Integrating mental health care

(Robin Dickinson) #1

@Jason In another thread, you mentioned that you could explain more about integrating mental health. Could you explain in more detail how you make it work?

Does the mental health provider get paid per appointment? Per hour? A percentage of memberships?

Is the mental provider hanging around to chat with people whom a provider identifies as needing to be seen (a warm hand off so to speak)? Or is it by appointment only?

How often do you see patients availing themselves of this benefit? How did you decide how many sessions would be included for free? How did you decide how much patients would pay after that?

Are there any regulations about hiring a mental health provider through a practice directly? Malpractice? Coverage? Would one be considered an employee or an independent contractor?

There’s such a huge need and I know I’m not the only one who would love to offer something like this!

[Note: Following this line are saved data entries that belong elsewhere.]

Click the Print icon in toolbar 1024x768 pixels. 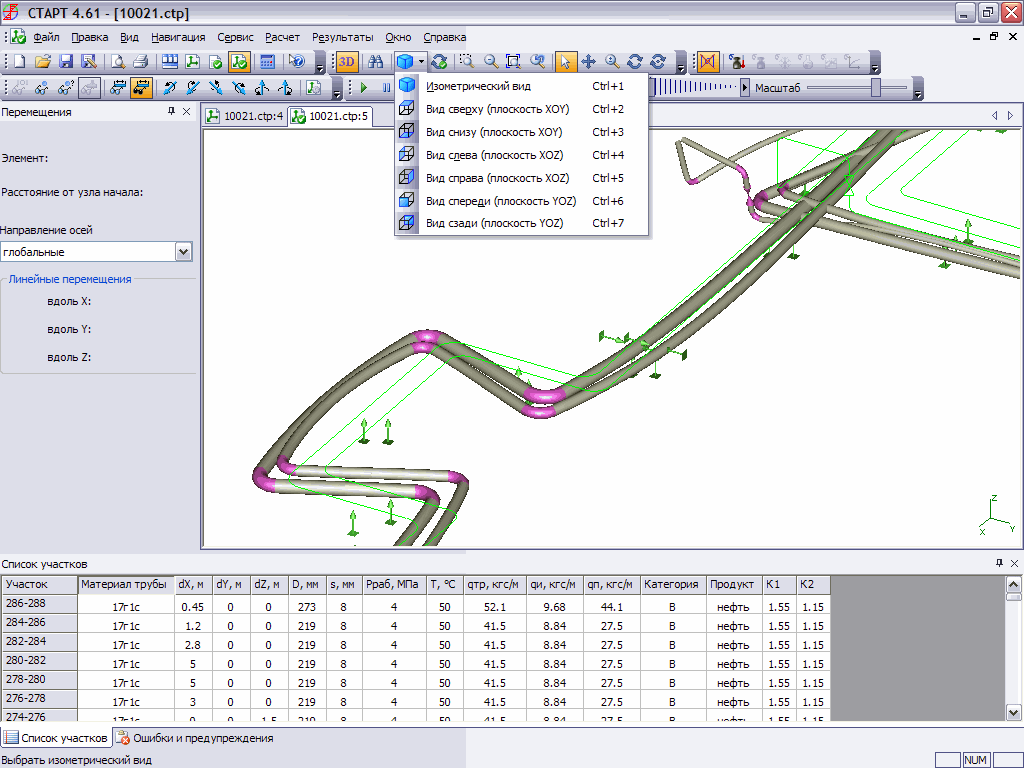pyautogui.click(x=140, y=62)
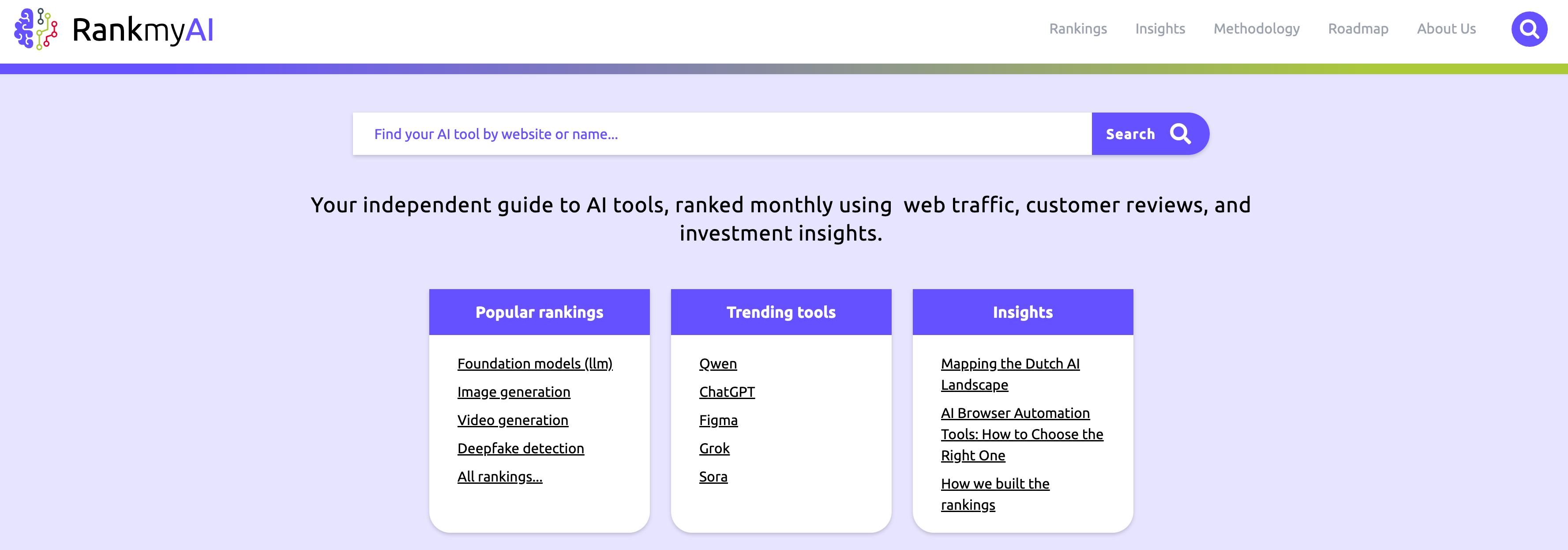Click the RankmyAI brain logo icon
This screenshot has width=1568, height=550.
(36, 29)
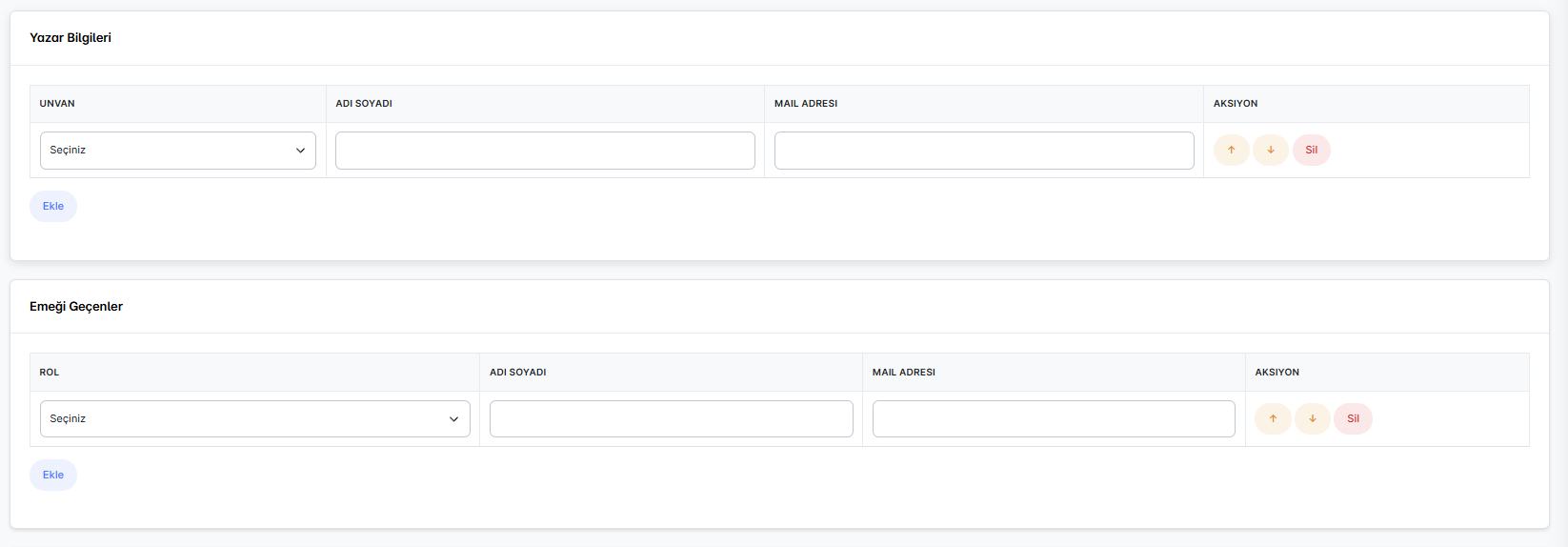Click the Yazar Bilgileri section title
Viewport: 1568px width, 547px height.
[x=70, y=38]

Thanks for answering my many questions!

(Jason Larsen) #2

No problem @Robin_Dickinson! I’ll do what I can here (warning, long post!)…

Payment: We are a little unique in that she was a full partner from the beginning (full disclosure - our lead physician’s daughter, but only because she’s excellent at therapy). She does much more than just mental health counseling with us (helps with business strategy, some HR issues, and much more), so we pay her a salary as an owner / MHC, plus she receives dividends as an owner.

If someone was considering making the jump into paying a MHC as an employee, I would consider trying to hire a new-to-the-area MHC who is looking for clients and pay them on a per-visit basis. They should end up thanking you for not having to do any paperwork other than charting!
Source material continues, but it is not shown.